STUDY MATERIAL section start
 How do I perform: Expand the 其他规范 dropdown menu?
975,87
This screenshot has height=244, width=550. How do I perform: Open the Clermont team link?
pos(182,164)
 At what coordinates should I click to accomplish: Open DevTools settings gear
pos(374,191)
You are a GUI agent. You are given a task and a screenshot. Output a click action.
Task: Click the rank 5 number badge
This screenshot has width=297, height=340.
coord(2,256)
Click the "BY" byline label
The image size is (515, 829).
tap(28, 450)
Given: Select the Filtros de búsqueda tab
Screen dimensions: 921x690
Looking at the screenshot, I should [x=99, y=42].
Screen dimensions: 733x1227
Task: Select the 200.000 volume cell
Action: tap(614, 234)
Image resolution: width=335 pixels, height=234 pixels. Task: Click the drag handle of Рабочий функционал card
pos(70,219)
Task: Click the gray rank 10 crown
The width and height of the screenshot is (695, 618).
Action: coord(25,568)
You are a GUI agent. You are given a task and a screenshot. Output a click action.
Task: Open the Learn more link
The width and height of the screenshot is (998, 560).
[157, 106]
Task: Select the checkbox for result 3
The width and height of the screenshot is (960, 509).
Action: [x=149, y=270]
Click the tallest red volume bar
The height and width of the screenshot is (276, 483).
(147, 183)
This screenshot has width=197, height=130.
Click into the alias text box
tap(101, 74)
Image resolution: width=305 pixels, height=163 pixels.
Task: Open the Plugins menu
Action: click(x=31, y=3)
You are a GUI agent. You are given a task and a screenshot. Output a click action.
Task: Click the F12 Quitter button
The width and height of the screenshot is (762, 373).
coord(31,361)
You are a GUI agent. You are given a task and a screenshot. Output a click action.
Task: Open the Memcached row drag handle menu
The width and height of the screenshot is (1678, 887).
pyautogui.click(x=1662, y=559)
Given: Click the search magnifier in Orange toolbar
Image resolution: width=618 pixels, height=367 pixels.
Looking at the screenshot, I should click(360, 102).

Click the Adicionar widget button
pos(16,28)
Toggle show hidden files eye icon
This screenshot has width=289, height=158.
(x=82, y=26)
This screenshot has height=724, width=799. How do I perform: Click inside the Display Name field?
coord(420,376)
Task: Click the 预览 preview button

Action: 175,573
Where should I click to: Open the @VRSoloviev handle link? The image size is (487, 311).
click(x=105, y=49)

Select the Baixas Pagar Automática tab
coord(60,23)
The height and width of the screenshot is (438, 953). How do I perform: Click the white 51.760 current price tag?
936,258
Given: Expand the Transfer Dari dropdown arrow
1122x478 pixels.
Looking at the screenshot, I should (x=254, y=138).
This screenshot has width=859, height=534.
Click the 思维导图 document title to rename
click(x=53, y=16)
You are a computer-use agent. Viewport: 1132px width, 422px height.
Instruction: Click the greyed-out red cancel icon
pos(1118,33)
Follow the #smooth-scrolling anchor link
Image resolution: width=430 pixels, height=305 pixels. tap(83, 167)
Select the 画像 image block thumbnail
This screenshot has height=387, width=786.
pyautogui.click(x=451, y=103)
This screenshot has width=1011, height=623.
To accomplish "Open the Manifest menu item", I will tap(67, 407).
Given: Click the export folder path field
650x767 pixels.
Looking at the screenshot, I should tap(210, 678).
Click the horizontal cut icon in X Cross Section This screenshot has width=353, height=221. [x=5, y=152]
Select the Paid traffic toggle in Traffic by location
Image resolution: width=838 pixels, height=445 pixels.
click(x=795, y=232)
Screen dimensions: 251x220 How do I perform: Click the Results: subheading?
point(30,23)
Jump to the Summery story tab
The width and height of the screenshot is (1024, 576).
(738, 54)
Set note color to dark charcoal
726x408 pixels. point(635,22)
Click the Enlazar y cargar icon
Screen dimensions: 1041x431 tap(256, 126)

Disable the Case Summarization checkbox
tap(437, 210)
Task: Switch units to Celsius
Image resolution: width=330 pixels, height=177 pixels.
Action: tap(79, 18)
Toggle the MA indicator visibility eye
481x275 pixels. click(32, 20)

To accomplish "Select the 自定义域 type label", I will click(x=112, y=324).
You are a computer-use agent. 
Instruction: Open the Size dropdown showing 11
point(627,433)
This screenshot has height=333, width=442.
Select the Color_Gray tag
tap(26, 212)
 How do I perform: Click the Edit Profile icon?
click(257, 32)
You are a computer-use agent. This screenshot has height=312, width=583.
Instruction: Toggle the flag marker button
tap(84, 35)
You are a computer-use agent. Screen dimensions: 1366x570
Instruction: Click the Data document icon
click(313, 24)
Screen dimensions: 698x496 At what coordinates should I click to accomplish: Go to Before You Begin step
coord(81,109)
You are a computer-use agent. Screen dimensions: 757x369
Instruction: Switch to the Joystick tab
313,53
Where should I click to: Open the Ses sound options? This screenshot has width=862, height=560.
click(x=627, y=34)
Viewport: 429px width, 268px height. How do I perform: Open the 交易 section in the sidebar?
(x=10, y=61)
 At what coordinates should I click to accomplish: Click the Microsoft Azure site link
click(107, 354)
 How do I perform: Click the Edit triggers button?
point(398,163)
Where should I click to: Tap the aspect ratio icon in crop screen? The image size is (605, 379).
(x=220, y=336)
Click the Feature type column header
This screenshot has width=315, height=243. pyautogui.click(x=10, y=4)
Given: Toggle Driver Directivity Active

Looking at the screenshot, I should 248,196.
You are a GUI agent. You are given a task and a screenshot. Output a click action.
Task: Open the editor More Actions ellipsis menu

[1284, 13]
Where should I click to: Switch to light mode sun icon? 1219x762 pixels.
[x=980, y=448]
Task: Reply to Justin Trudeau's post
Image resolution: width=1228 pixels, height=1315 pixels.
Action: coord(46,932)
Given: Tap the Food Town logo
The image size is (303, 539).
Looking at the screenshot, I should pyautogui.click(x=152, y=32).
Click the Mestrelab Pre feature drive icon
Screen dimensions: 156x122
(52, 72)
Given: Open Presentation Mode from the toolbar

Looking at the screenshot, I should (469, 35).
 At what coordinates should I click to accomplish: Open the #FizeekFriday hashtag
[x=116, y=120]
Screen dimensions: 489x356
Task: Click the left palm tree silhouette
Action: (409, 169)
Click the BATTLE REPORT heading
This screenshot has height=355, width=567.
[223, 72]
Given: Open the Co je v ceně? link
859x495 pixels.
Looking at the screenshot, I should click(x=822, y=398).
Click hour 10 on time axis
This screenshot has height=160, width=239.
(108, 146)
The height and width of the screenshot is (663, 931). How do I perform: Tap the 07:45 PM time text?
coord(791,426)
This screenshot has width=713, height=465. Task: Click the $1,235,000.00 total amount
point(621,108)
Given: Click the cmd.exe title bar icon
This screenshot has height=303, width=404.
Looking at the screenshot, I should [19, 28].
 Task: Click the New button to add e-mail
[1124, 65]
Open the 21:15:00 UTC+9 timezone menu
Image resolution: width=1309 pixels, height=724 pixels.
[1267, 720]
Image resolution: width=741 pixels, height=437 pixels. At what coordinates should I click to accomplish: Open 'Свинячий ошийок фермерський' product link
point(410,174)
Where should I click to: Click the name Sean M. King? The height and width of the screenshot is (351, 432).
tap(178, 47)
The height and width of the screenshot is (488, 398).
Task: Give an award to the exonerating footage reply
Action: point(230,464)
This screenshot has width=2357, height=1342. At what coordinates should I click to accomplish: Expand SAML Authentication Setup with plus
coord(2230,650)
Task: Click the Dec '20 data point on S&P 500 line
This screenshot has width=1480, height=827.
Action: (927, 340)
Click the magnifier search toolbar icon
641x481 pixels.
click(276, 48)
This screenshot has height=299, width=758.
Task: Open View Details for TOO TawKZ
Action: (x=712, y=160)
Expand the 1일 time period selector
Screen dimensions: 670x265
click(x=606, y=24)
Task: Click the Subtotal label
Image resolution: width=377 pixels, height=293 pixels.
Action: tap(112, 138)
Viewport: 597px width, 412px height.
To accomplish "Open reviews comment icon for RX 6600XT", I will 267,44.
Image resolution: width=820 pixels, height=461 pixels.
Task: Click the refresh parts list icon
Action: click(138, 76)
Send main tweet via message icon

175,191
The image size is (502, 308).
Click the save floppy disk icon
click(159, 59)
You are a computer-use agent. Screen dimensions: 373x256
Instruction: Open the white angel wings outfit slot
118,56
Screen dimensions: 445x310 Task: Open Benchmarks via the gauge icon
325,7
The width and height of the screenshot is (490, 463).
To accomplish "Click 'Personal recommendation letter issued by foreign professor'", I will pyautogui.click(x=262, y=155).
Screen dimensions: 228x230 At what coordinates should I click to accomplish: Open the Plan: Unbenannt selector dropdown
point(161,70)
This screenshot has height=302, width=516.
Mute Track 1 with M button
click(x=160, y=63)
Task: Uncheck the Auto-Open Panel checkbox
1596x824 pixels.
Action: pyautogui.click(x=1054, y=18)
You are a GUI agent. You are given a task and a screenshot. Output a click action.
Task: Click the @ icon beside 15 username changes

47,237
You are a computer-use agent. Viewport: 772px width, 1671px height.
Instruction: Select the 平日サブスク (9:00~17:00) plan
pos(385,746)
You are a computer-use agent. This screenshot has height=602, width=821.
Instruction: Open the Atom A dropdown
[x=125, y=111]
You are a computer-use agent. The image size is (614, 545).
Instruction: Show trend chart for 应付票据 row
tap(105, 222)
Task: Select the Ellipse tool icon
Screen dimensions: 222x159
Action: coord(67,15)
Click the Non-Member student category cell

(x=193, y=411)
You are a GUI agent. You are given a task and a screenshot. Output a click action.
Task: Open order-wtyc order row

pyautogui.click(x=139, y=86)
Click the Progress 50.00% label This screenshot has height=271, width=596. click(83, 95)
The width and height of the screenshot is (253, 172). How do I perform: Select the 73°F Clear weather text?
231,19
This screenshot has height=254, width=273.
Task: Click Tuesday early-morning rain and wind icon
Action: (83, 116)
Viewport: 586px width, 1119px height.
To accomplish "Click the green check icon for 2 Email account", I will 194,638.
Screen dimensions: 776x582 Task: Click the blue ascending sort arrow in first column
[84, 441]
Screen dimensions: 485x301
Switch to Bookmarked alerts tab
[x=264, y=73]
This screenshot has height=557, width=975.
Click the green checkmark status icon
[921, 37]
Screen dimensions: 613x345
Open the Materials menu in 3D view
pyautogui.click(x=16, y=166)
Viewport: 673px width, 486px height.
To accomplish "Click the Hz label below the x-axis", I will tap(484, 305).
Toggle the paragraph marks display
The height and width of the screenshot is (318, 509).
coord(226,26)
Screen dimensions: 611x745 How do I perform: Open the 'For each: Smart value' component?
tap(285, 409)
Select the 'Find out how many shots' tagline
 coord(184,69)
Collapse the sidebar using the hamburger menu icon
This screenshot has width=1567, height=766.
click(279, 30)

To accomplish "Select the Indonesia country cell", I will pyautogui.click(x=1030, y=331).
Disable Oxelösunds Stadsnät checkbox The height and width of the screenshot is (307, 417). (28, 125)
STUDY MATERIAL section end
- **REQUIRED WORK**:
Can you repeat, word for word, every line above from the one containing "Given: Open Presentation" down to the one containing "Given: Open the Co je v ceně? link", including both?

- **ANSWER**:
Given: Open Presentation Mode from the toolbar

Looking at the screenshot, I should (469, 35).
 At what coordinates should I click to accomplish: Open the #FizeekFriday hashtag
[x=116, y=120]
Screen dimensions: 489x356
Task: Click the left palm tree silhouette
Action: (409, 169)
Click the BATTLE REPORT heading
This screenshot has height=355, width=567.
[223, 72]
Given: Open the Co je v ceně? link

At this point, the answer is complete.